1. Define the dataset and analysis script

Both the CSV data and the analysis script are defined as Python strings and uploaded to the sandbox filesystem:
SALES_CSV = """\
date,product,region,quantity,unit_price
2024-01-05,Widget A,North,120,9.99
2024-01-05,Widget B,South,85,14.50
2024-01-12,Widget A,South,200,9.99
...
"""

ANALYSIS_SCRIPT = """\
import csv, json
from collections import defaultdict

rows = []
with open("/home/user/data/sales.csv") as f:
    reader = csv.DictReader(f)
    for row in reader:
        row["quantity"] = int(row["quantity"])
        row["unit_price"] = float(row["unit_price"])
        row["revenue"] = row["quantity"] * row["unit_price"]
        rows.append(row)

total_revenue = sum(r["revenue"] for r in rows)
rev_by_product = defaultdict(float)
for r in rows:
    rev_by_product[r["product"]] += r["revenue"]
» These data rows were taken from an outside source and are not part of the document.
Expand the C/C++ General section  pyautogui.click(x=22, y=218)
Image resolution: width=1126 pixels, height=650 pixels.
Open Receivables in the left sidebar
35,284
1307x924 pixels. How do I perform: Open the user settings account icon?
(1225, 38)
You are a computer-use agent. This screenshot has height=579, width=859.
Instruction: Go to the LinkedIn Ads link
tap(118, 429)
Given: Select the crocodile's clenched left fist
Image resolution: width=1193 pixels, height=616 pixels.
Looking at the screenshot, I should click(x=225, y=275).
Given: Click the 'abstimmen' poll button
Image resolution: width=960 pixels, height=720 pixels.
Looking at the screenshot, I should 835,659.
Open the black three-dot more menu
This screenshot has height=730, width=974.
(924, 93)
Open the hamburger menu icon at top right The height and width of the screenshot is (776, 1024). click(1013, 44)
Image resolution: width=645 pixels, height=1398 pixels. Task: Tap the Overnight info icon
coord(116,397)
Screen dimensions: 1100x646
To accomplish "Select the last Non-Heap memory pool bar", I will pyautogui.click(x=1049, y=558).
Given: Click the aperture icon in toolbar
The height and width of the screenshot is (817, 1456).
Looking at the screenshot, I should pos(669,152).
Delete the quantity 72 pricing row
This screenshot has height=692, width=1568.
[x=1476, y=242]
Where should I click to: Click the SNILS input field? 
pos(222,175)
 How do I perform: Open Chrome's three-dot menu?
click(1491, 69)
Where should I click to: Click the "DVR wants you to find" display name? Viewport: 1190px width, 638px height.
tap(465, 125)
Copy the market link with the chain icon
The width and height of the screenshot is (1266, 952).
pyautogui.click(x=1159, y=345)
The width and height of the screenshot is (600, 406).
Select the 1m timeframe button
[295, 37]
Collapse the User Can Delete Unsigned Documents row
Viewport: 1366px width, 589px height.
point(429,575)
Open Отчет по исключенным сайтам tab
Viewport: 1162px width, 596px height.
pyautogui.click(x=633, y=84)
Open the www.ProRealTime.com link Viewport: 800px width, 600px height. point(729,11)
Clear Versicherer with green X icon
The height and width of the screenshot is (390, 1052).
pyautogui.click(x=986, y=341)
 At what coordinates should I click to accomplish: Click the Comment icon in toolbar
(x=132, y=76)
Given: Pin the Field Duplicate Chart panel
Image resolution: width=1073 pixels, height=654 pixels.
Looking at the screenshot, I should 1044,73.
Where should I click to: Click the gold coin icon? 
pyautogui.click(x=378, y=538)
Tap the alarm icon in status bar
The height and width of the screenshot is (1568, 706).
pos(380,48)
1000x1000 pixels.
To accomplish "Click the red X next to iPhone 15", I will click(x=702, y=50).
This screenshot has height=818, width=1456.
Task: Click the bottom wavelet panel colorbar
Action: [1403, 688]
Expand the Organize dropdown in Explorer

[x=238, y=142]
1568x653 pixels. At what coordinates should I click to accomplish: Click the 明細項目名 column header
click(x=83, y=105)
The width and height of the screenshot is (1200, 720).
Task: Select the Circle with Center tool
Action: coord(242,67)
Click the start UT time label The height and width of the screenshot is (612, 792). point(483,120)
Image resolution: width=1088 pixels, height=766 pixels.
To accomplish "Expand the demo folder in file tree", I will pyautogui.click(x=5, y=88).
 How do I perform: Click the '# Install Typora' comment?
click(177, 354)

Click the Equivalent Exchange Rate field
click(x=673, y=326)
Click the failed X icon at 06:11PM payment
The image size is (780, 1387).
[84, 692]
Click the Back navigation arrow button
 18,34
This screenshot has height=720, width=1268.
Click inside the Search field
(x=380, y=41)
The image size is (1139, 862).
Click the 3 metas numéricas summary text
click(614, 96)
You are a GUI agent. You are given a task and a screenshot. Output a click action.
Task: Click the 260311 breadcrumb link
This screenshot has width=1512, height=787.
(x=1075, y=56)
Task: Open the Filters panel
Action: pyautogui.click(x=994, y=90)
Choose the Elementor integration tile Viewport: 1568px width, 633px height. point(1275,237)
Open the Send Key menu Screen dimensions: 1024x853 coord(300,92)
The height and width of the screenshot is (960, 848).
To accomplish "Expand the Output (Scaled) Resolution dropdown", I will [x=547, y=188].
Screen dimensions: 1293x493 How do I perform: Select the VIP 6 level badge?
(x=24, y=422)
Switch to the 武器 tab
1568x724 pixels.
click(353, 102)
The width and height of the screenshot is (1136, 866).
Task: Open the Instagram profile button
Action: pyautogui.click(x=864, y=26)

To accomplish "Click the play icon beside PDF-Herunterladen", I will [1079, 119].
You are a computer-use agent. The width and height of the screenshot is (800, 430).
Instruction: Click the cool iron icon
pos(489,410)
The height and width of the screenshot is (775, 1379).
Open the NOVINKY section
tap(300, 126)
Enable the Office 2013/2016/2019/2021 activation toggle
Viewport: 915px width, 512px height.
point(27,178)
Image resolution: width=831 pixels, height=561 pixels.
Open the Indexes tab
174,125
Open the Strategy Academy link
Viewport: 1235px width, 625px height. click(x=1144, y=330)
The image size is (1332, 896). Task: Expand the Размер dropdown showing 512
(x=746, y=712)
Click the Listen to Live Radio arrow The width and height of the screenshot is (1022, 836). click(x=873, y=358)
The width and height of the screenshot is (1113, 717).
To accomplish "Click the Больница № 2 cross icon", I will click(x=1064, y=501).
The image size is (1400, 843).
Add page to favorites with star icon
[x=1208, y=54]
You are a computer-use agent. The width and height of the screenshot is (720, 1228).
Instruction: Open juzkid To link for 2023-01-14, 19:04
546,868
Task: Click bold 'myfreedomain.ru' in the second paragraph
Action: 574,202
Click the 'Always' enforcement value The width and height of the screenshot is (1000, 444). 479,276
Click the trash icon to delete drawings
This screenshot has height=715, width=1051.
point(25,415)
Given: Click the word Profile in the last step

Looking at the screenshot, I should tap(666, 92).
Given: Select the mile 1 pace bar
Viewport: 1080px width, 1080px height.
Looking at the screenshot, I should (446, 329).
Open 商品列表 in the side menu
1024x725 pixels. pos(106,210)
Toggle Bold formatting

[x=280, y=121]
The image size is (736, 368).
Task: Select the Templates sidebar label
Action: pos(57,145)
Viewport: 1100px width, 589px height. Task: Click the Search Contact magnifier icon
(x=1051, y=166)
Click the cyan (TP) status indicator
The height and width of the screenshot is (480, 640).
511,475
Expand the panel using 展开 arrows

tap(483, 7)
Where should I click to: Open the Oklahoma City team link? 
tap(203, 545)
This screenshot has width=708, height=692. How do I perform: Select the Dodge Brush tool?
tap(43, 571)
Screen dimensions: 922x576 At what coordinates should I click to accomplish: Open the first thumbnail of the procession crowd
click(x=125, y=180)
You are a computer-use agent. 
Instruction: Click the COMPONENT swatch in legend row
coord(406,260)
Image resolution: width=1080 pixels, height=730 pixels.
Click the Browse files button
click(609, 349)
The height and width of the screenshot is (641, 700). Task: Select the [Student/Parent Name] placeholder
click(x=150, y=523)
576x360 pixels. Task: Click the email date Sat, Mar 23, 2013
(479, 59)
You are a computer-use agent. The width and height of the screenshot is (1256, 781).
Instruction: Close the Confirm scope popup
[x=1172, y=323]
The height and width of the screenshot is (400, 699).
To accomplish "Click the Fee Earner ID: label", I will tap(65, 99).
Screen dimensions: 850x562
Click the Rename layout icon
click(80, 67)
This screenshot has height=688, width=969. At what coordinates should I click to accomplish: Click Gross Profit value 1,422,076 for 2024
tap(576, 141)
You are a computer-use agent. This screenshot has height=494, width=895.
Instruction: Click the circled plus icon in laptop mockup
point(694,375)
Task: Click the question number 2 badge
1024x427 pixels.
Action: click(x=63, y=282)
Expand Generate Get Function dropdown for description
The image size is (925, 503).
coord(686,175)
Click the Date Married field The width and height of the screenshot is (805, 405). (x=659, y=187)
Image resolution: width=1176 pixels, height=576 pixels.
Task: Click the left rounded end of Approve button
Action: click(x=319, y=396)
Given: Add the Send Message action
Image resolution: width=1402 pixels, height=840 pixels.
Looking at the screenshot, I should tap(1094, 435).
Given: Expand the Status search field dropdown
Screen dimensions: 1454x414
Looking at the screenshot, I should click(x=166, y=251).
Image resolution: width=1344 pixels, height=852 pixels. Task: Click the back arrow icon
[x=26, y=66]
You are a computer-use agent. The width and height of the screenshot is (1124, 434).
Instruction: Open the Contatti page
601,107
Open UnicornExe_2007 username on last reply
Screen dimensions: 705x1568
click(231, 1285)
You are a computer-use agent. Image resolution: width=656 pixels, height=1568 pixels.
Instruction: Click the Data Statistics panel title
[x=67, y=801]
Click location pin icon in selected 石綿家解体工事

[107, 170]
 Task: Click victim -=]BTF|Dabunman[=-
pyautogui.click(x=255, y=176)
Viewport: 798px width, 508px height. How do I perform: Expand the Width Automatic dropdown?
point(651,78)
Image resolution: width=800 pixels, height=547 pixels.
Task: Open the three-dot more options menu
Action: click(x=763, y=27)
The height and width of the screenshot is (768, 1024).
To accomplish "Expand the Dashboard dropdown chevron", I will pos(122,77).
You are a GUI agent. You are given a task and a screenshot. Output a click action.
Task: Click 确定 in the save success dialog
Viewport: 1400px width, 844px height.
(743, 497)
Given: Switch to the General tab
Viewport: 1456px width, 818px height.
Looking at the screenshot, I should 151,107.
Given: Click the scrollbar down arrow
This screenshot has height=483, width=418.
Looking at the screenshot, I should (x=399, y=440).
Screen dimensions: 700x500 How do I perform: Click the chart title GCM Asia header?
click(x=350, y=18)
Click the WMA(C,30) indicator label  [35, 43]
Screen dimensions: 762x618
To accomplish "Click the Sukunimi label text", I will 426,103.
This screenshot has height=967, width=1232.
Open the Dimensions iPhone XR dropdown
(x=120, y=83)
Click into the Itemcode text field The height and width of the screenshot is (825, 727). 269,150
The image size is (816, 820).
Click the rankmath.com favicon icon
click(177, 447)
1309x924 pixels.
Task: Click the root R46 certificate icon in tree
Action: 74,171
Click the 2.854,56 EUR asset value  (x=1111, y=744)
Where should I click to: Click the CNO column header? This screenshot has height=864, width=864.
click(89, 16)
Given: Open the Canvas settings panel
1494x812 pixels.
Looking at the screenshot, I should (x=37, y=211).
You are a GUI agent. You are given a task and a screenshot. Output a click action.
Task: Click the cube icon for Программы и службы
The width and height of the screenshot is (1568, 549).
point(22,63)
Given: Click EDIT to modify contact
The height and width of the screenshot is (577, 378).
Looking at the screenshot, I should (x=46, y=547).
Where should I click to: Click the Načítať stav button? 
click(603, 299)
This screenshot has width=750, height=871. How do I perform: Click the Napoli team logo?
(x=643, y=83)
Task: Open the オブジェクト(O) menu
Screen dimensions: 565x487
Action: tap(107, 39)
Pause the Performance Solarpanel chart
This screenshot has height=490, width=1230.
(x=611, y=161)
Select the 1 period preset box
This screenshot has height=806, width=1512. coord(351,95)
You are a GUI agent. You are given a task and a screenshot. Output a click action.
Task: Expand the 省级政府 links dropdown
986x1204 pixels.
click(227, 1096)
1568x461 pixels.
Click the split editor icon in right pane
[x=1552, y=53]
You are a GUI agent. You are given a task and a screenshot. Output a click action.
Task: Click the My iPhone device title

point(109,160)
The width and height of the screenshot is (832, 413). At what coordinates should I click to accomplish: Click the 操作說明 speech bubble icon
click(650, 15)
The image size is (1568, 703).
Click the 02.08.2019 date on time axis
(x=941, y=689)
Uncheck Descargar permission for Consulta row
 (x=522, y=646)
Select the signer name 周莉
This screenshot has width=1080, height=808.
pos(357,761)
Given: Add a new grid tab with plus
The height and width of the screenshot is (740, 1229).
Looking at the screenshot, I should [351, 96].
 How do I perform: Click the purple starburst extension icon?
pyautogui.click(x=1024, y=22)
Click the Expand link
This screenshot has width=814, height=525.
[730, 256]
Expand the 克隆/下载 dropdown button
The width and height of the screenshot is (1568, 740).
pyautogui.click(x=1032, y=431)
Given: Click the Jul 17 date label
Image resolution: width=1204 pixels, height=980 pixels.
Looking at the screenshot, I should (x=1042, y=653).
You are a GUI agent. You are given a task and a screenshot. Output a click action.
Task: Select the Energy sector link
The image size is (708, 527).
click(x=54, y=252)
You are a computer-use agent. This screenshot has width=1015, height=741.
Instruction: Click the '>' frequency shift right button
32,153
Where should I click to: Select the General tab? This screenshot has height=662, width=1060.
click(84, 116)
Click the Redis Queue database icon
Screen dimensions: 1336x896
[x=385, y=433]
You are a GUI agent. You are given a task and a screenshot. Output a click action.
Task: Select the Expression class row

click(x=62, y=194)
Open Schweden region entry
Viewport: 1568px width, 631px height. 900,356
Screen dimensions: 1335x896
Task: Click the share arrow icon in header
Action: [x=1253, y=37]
top_product = max(rev_by_product, key=rev_by_product.get)

results = {
    "total_records": len(rows),
    "total_revenue": round(total_revenue, 2),
    "top_product": top_product,
    "revenue_by_product": {k: round(v, 2) for k, v in sorted(rev_by_product.items())},
}

with open("/home/user/data/results.json", "w") as f:
    json.dump(results, f, indent=2)

print("Analysis complete. Results written to /home/user/data/results.json")
"""

2. Upload, execute, and read back

from declaw import Sandbox
import json

sbx = Sandbox.create(template="python", timeout=300)
try:
    # Upload the dataset and analysis script
    sbx.files.write("/home/user/data/sales.csv", SALES_CSV)
    sbx.files.write("/home/user/data/analyze.py", ANALYSIS_SCRIPT)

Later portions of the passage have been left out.